(Extract to read)

The optimal number of documents to score depends on various factors: sampling strategy, distribution, and complexity of the latent trait, text feature processing, and learning algorithms. Although it is difficult to pinpoint the ideal size of the training set for these reasons, we suggest starting with labeling at least 300 observations. Note that, however, in many cases far more will be needed. Then, one can use a “learning curve” approach, adding observations until out-of-sample prediction rates plateau (Mohr and van Rijn, Reference Mohr and van Rijn2022), while still holding out reasonably sized validation sets.

Researchers should also report the diversity of the labeled subset along key traits. This is crucial because any feature absent from the labeled set cannot inform the learning algorithms about its mapping into the latent space. At a minimum, researchers should disclose the variation of the labeled set along the latent dimension of interest. For instance, if the labels are categorical, it is important to note how many observations in each class are included in the labeled set (e.g., histogram). For continuous measures, researchers should report measures of central tendency (e.g., median and mean) and spread (e.g., variance, range, and/or interquartile range).

Using the sampled data that are representative, diverse, and large enough, we suggest separating them into four groups for model fitting and validation. We present an example of this grouping strategy in the application section (see Table 2). Basically, the objective is to let the first group serve as the largest, baseline group and to reserve the other three smaller groups to validate the labels, the fitted models, and the final measure.

Table 2. Partitioning of the labeled data for training and three forms of validation

Second, researchers should detail their labeling process: who did the coding (e.g., researchers, trained research assistants, or online workers), what rules were followed, and any steps taken to improve label quality (e.g., multiple coding). They should assess both reliability, meaning the consistency of labels (e.g., inter-coder reliability such as Krippendorff’s alpha for categorical variables and Pearson’s correlation coefficient for continuous variables among many options), and validity. Validity can be established through face validity (providing readers with specific documents and their predicted scores), convergent validity (showing that the labels correspond to related measures as expected), or some other validation strategy such as comparing the labels to gold standard coding, if available or constructed by researchers, and measuring accuracy rates (e.g., F1 or Root Mean Square Errors (RMSE)) (Grimmer and Stewart, Reference Grimmer and Stewart2013b).

(To do)
**A)** Answer these questions using the passage on labeling training data:
(i) At least how many observations does it suggest labeling to start with?
(ii) What two examples of central tendency does it give for continuous measures?
(iii) Into how many groups does it suggest splitting the sampled data for model fitting and validation?
**B)** Continue the passage on labeling training data from its last sentence.
The listing after this passage has nothing to do with any of the work here.

(Data records)

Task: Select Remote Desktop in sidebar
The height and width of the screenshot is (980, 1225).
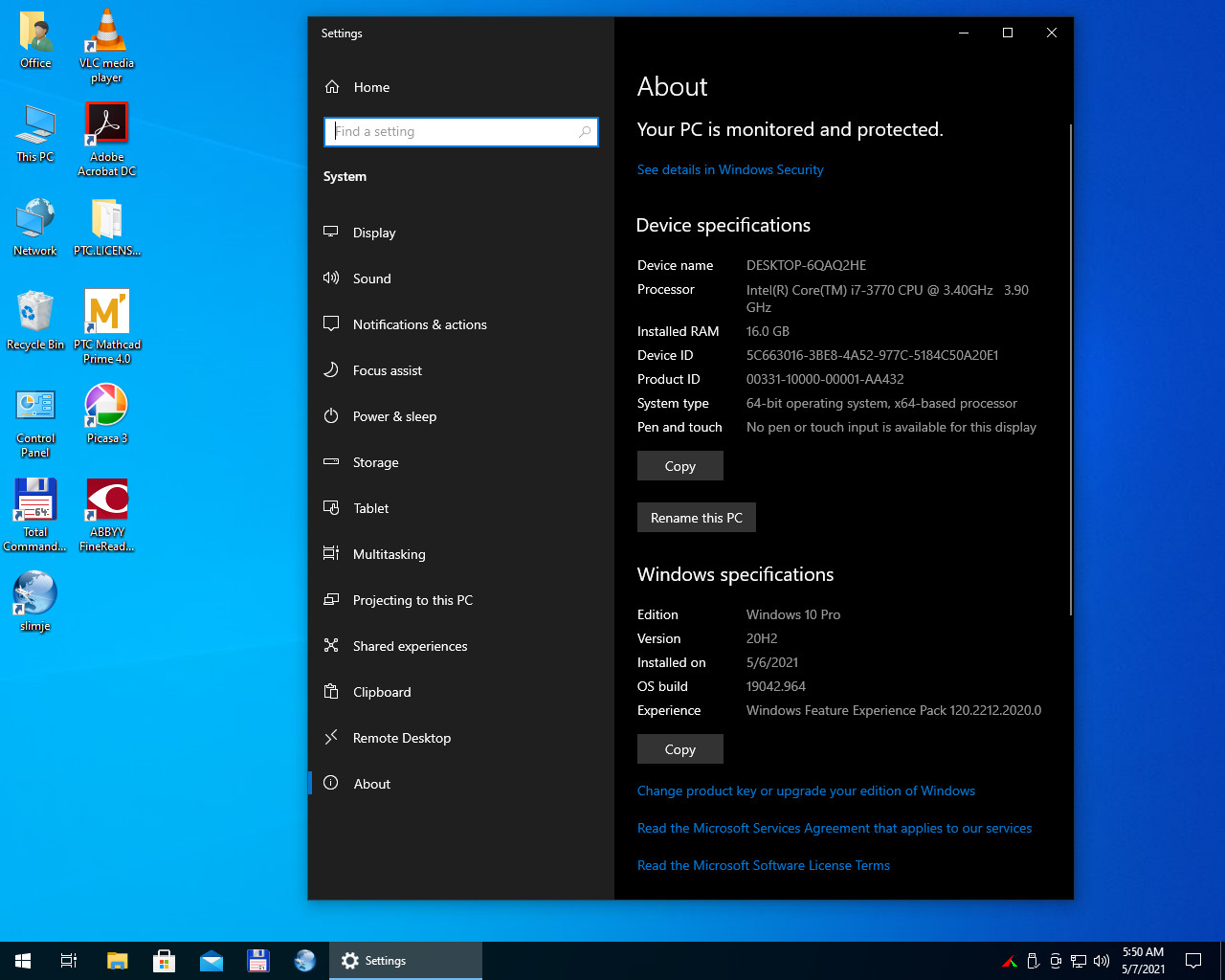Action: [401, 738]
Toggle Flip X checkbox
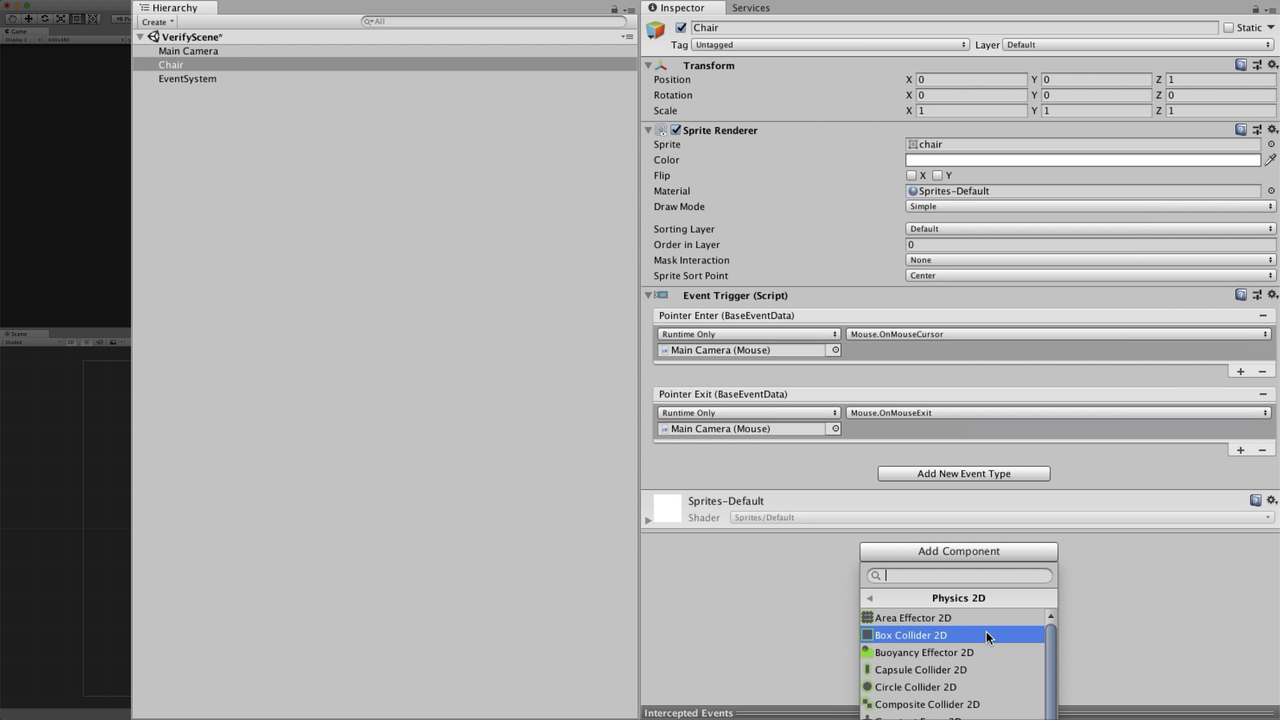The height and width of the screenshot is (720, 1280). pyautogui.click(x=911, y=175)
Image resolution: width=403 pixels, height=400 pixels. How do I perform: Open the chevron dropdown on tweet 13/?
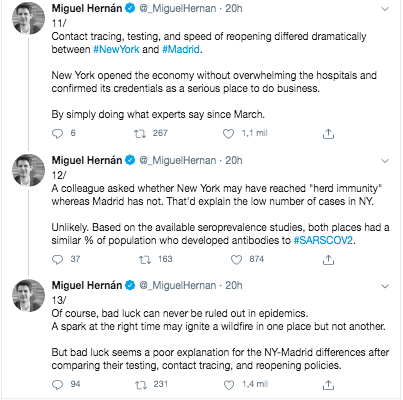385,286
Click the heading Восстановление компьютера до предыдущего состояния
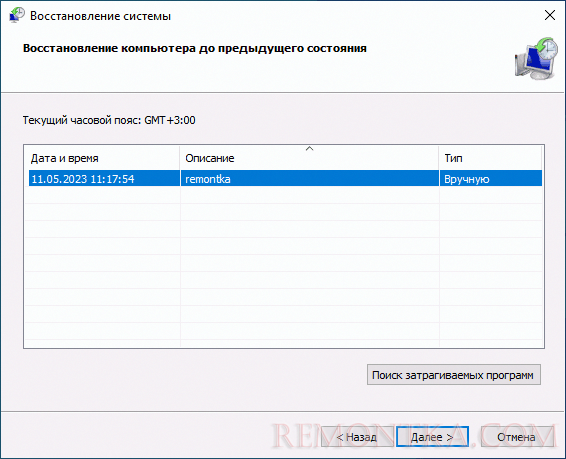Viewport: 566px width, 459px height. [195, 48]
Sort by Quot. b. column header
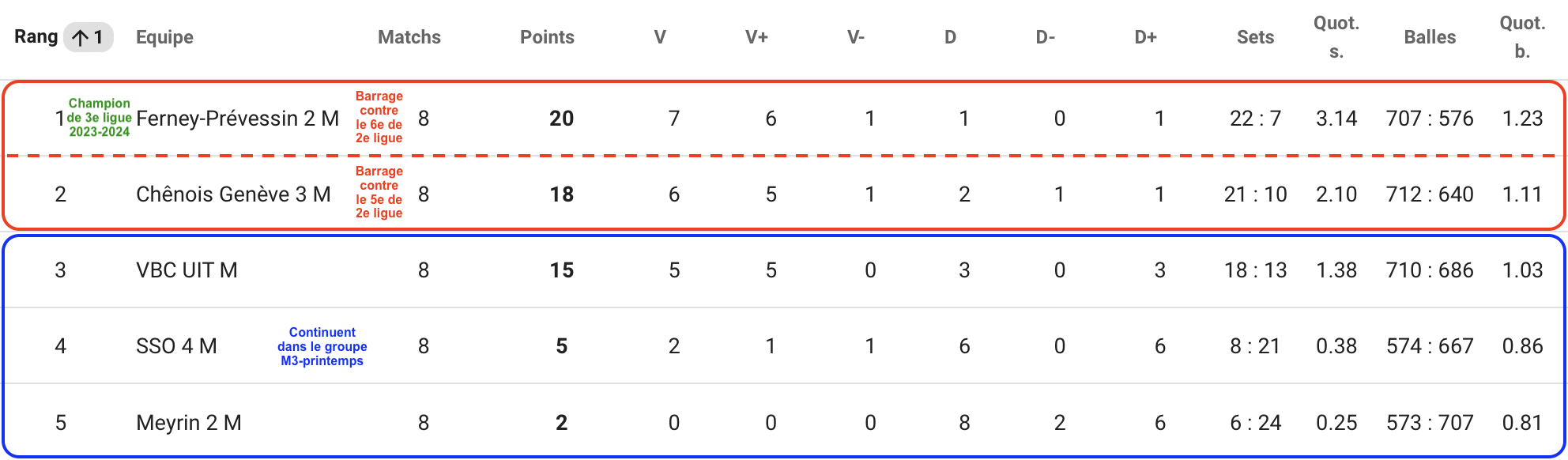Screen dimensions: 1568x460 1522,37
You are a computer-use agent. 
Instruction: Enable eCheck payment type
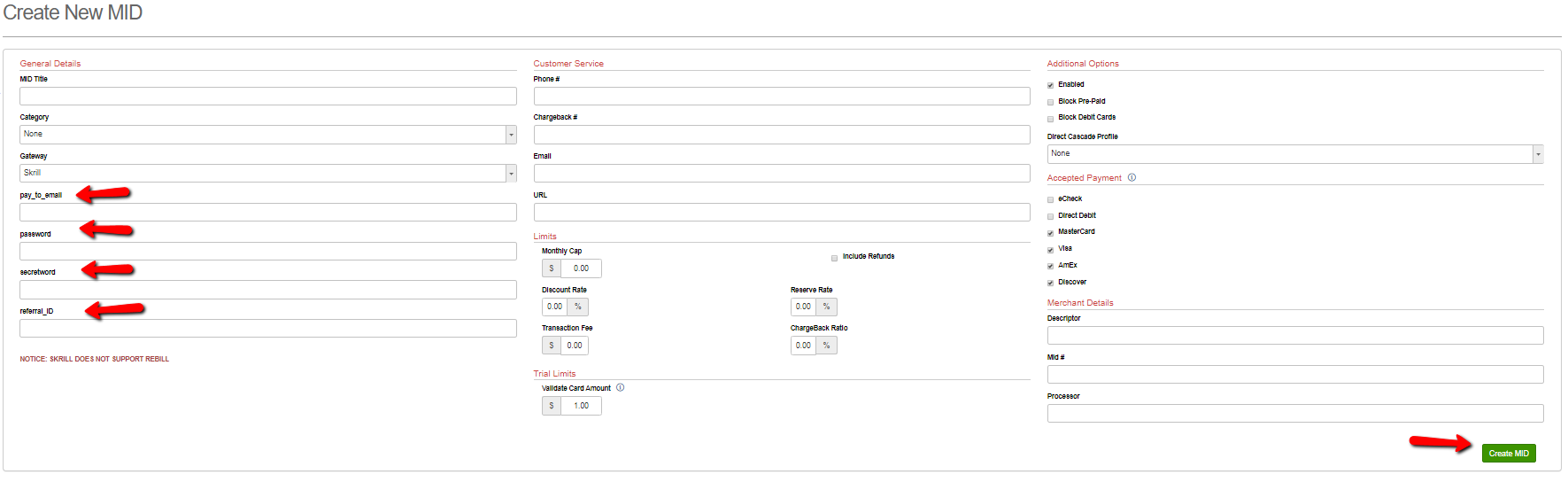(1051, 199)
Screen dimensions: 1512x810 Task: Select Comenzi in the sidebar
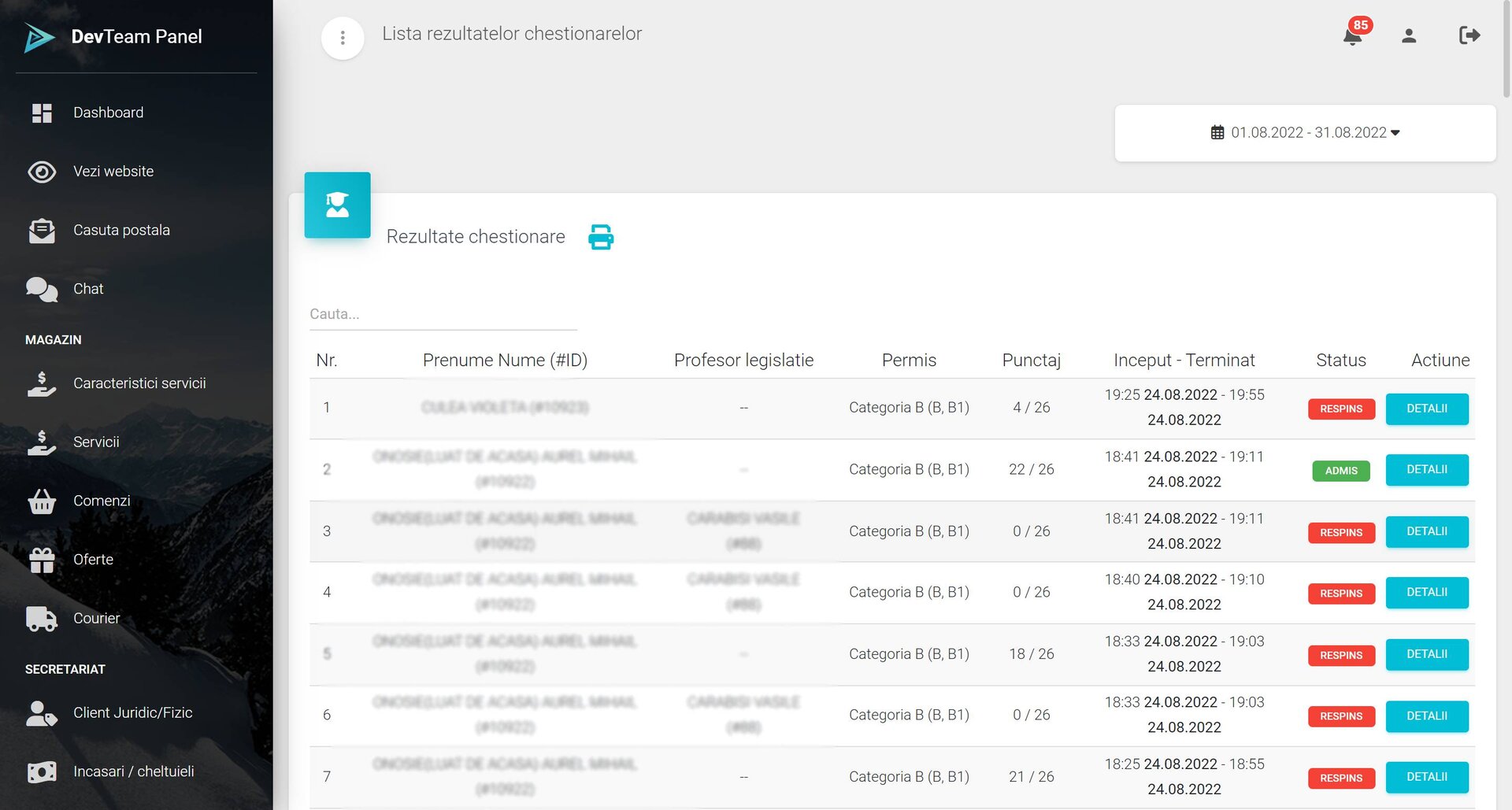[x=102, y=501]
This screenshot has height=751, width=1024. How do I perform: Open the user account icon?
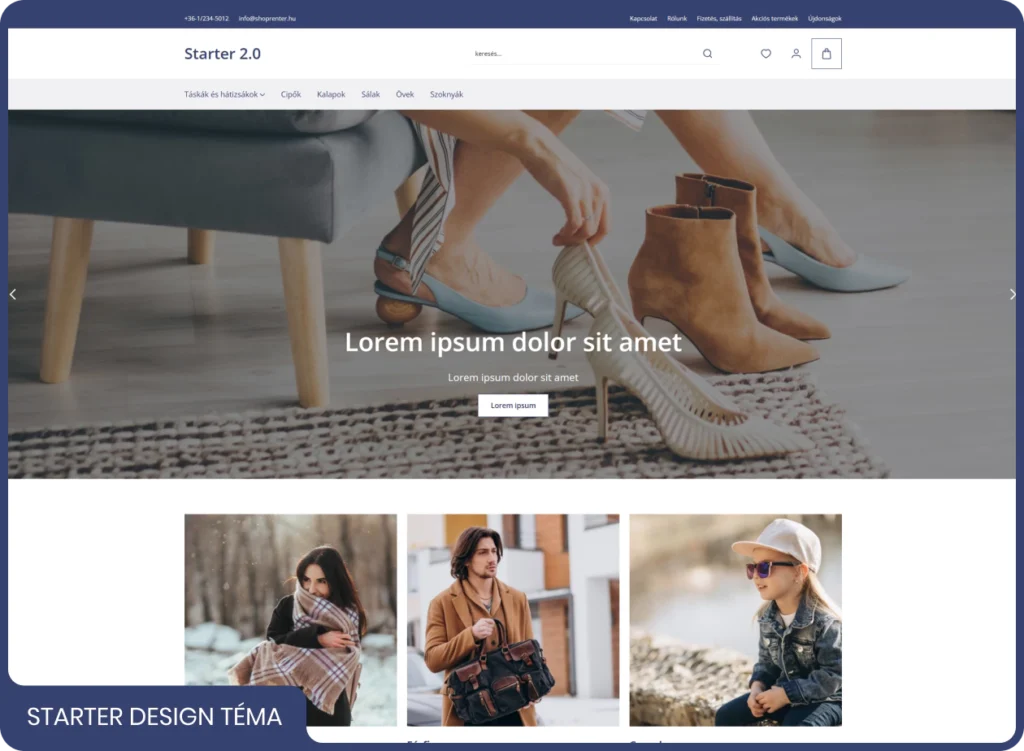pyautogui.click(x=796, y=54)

(Responses)
**A)**
(i) 300
(ii) Median and mean
(iii) Four

**B)**
Third, researchers must address the fundamental challenge of reducing the textual input’s high-dimensional feature space to a manageable size while preserving essential semantic information. The most common approach begins with basic pre-processing steps: tokenization to create a term-document frequency (TDF) matrix (Grimmer and Stewart, Reference Grimmer and Stewart2013a), removal of stopwords, and stemming.Footnote ¹¹ More sophisticated dimensionality reduction techniques, such as word embeddings (Mikolov et al., Reference Mikolov, Chen, Corrado and Dean2013; Rodriguez and Spirling, Reference Rodriguez and Spirling2022), can capture complex semantic relationships in a lower-dimensional space. When selecting a feature representation strategy, researchers must balance two competing concerns: computational tractability and information preservation. Over-aggressive dimensionality reduction can lead to sparse representation in the labeled corpus, potentially eliminating crucial semantic distinctions. To navigate this trade-off, researchers can either empirically evaluate different feature representations through cross-validation to select the best performing approach, or, as we demonstrate in our application, combine models trained on different feature representations to optimize performance. When researchers lack a clear reason to favor any single representation, the form of ensemble approach to model building used below will typically lead to more accurate predictions than any single model. Regardless of how this is navigated, researchers should report these steps to readers.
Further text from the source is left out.